Extracellular matrix dysregulation in aging, calcification, and cancer diseases: insights into cellular senescence, inflammation, and novel therapeutic strategies

This review underscores the dynamic role of the extracellular matrix (ECM) in regulating cellular behavior and maintaining tissue homeostasis, highlighting its pivotal involvement in aging, calcification, and cancer diseases. In healthy tissues, controlled ECM remodeling provides essential biochemical and mechanical cues, but dysregulation (driven by chronic inflammation, cellular senescence, and altered intercellular communication) leads to fibrosis, calcification, and the creation of a pro-tumorigenic microenvironment.

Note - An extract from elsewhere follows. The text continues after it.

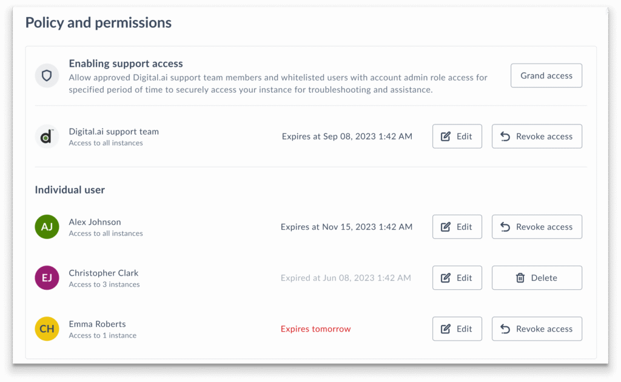This screenshot has height=382, width=621.
Task: Click the shield icon beside Enabling support access
Action: [x=47, y=76]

Senescent cells contribute to these changes through senescence-associated secretory phenotype (SASP), which reinforces inflammation and matrix degradation, while extracellular vesicles (EVs) mediate intercellular signaling and further modulate ECM structure and function. In cancer, ECM remodeling not only facilitates tumor progression and metastasis by forming physical and biochemical barriers but also hinders the efficacy of conventional and immunotherapeutic interventions. Similarly, in cardiovascular diseases, aberrant ECM remodeling exacerbates tissue damage and impairs regenerative processes. Emerging therapeutic strategies aim to restore ECM homeostasis through targeted interventions, including ECM-normalizing agents, EV-based therapies, and stem cell approaches that modulate matrix composition to improve tissue repair. By elucidating the complex interplay between ECM dysfunction, cellular senescence, and chronic inflammation, this review highlights promising avenues for developing personalized treatments that address the underlying causes of age-related and tumorigenic pathologies, ultimately, the way to improved clinical outcomes.